§ What you have to do: Extract the passage of the loan agreement excerpt between "4.2 Legal Power" and "Borrower contemplated hereby.", inclusive, and copy it word for word.

To induce Bank to enter into this Agreement and to make the Advances hereunder, Borrower represents and warrants to Bank (which representations and warranties shall survive the delivery of the documents mentioned herein and the making of the Facility contemplated hereby) as follows:

 

4.1 Legal Existence . Borrower is a corporation duly formed and organized, validly existing and in good standing under the laws of the State of Delaware and qualified to transact business in the States of New Jersey and Florida and in all jurisdictions where qualification is required for the conduct of its business, other than jurisdictions where the failure to qualify would not have a material adverse effect on the Borrower. Borrower has the power to own its properties and to carry on its business as now being conducted, and Borrower is in compliance with all other material requirements of law applicable to it and to its business.

 

4.2 Legal Power of Borrower; Authorization . Borrower has the legal right, power and authority to make, deliver and perform the Loan Documents and Borrower has the legal right, power and authority to borrow thereunder, and such actions will not violate any provision of law or its articles of incorporation and amended and restated bylaws. Borrower has taken all necessary corporate and shareholder action on its part to be taken to authorize the execution, delivery and performance of the Loan Documents and to authorize the borrowings by Borrower contemplated hereby.

§ Data block:
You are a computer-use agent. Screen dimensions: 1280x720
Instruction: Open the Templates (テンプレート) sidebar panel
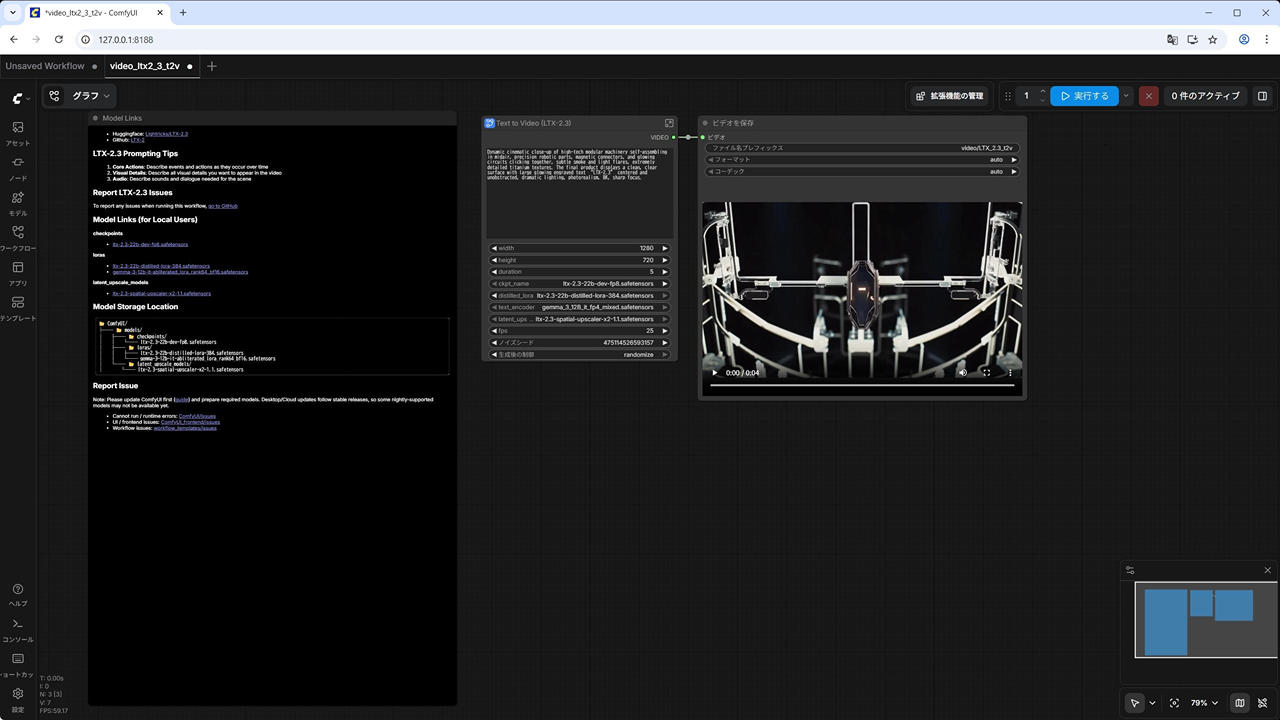pos(18,308)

§ Full solution:
4.2 Legal Power of Borrower; Authorization . Borrower has the legal right, power and authority to make, deliver and perform the Loan Documents and Borrower has the legal right, power and authority to borrow thereunder, and such actions will not violate any provision of law or its articles of incorporation and amended and restated bylaws. Borrower has taken all necessary corporate and shareholder action on its part to be taken to authorize the execution, delivery and performance of the Loan Documents and to authorize the borrowings by Borrower contemplated hereby.